“How Does Someone Do That?”

Drop by if you’re in Austin this weekend. The Criterion Mobile Closet will be parked in front of the Paramount Theatre today through Monday, and who knows, you might bump into Richard Linklater. And of course, SXSW—“the springiest of any film festival,” as Alison Willmore calls it in the preview she’s written with Matt Jacobs for Vulture—opens today and runs through March 15.
- On Falling, Laura Carreira’s first feature, spends a week with Aurora (Joana Santos), a Portuguese migrant working in an Amazon-like warehouse in Scotland. “Carreira is particularly skilled at conjuring both the crushing banality and the otherworldly strangeness of Aurora’s working environment,” writes Rachel Pronger for Sight and Sound, and On Falling is “primarily an exploration of the cost of unfettered consumerism, a chilling exposé disguised as social realist drama.” Introducing her conversation with Carreira—who is also from Portugal and lives in Scotland—Pronger adds that the film is “the first great work of gig economy cinema.”
- When Želimir Žilnik’s Eighty Plus premiered in Berlin last month, MUBI’s Daniel Kasman wrote that “this disarmingly basic yet exceedingly sophisticated film . . . mobilizes a story covering the entire twentieth century of Serbian history.” Thirty years ago, Žilnik conjured what Fedor Tot, writing for Little White Lies, calls “a DIY miracle, made with Betamax tapes borrowed from an Austrian TV news crew (blown up later to 35 mm), and a cast drawn almost entirely from the trans and gay sex workers of the streets of Belgrade in the mid-’90s, as the Yugoslav wars raged on only a few hours from the capital.” Marble Ass (1995) will remind many of John Waters’s “chaotic, DIY early work, but it also harks towards Billy Wilder comedies, the American underground scene of the 1960s, and to Pedro Almodóvar’s ostentatious early works.”
- In the eighth episode of Twin Peaks: The Return (2017), David Lynch “delivers an origin story for the figure of Bob, the spiritual manifestation of human evil, the way a child might,” writes Abe Beame for the Los Angeles Review of Books. Bob is “a disembodied head flying out of an atomic mushroom cloud, a moment that represents the birth of a sort of modern evil, but an evil you can easily imagine flying out of a severed head during the Crusades, or Christ’s wrists as he’s nailed to the cross, or the apple Eve is biting into before being ejected from the Garden of Eden. It’s the war of competing human impulses, a conflict that is ancient and incredibly simple.” The term Lynchian “resides somewhere in this idea and how Lynch is able to relate it. Whether happy or sad or scary, it’s the ability to express your very specific impossible interiority, your emotion and feeling and personal history, which lies beyond language, visually, in a way anyone can feel if not easily articulate.”

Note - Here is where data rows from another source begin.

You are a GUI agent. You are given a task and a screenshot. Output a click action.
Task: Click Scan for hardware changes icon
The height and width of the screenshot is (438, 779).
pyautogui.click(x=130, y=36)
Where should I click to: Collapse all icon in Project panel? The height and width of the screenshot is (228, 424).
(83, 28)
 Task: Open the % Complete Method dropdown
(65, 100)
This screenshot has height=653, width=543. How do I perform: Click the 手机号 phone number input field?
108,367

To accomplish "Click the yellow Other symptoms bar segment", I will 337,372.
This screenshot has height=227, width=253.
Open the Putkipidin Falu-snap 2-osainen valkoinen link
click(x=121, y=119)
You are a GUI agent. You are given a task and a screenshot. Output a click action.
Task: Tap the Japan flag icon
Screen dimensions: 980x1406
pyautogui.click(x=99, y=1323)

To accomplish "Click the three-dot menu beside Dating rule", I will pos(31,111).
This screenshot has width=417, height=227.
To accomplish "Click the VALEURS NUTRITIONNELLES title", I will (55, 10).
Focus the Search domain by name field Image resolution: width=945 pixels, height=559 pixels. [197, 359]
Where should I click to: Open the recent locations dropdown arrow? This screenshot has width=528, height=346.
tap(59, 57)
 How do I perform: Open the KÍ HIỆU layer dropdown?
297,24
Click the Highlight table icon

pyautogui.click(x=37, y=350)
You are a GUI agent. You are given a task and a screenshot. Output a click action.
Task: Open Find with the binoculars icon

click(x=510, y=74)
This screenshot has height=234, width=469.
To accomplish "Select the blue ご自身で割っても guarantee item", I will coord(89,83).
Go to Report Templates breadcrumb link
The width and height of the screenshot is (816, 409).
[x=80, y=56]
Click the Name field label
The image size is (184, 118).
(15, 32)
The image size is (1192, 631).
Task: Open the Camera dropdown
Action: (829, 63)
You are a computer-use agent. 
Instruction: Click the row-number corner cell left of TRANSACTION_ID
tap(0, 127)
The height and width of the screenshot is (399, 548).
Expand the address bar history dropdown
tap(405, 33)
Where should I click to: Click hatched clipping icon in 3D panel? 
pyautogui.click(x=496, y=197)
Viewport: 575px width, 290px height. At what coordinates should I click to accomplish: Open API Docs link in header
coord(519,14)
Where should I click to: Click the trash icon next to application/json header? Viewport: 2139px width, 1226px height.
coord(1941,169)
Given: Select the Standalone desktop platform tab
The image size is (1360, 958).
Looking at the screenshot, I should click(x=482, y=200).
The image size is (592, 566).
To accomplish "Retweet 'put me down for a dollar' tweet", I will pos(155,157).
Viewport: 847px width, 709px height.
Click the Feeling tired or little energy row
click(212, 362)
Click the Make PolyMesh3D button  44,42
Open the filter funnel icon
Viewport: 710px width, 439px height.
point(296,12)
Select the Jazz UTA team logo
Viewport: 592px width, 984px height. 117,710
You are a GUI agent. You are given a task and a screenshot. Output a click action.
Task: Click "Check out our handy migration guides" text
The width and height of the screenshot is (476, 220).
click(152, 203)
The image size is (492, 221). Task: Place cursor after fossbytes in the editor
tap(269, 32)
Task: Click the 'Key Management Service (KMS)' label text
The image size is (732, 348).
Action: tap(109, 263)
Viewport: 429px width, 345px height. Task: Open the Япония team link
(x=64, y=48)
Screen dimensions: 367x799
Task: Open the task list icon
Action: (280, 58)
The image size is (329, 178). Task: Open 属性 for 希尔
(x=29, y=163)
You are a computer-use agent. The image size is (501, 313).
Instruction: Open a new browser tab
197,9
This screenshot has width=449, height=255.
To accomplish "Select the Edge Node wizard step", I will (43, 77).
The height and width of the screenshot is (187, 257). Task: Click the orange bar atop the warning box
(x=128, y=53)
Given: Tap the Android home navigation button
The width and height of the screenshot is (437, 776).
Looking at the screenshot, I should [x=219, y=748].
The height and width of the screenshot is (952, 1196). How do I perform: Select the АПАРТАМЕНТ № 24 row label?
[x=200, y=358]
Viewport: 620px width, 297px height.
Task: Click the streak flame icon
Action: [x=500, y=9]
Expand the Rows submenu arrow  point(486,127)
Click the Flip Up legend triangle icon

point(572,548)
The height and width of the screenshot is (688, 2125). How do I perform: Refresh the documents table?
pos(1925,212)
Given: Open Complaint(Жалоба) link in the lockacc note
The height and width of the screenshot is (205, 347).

- Starting today, Netflix is streaming Errol Morris’s CHAOS: The Manson Murders, which is based in part on Tom O’Neill’s 2019 book. “In archival clips,” writes Alissa Wilkinson in the New York Times, Charles Manson’s “former followers, years after being deprogrammed from his influence, talk about his still being in their heads. How does someone do that?” At Crooked Marquee, Jason Bailey finds that Morris is even more interested in O’Neill, “who started investigating the Manson murders for a 1999 thirtieth-anniversary magazine piece and went into a rabbit hole for thirty more years. He blew his deadline, the publication itself went belly-up, he ran out of money, but he just kept digging, because there were all of these things in the story we were told—in prosecutor Vincent Bugliosi’s bestseller Helter Skelter, in the TV movie adaptation of that book, and in countless true crime books and documentaries much like this one—that simply did not add up.”
- Ben Rivers will be at Harvard Film Archive this weekend to discuss two of his films and to introduce Sunday night’s screening of Peter Watkins’s Edvard Munch (1974), which neatly coincides with Edvard Munch: Technically Speaking, an exhibition now on view at Harvard Art Museums through July 27. Bogancloch (2024) is Rivers’s third portrait of Jake Williams, “a generously bearded dreamer living back-to-the-land in the Scottish Highlands,” as Max Goldberg describes him for Film Comment. In a sequence toward the end, Williams prepares himself an outdoor bath. “Then, for the first time in a film otherwise characterized by static compositions,” writes Goldberg, “the camera moves, pulled skyward by some invisible force, as if splitting the difference between Tarkovsky’s The Sacrifice (1986) and Charles and Ray Eames’s Powers of Ten (1977) . . . It is, for me, an especially beautiful illustration of the insight that documentary realism needn’t preclude wild flights of fancy.”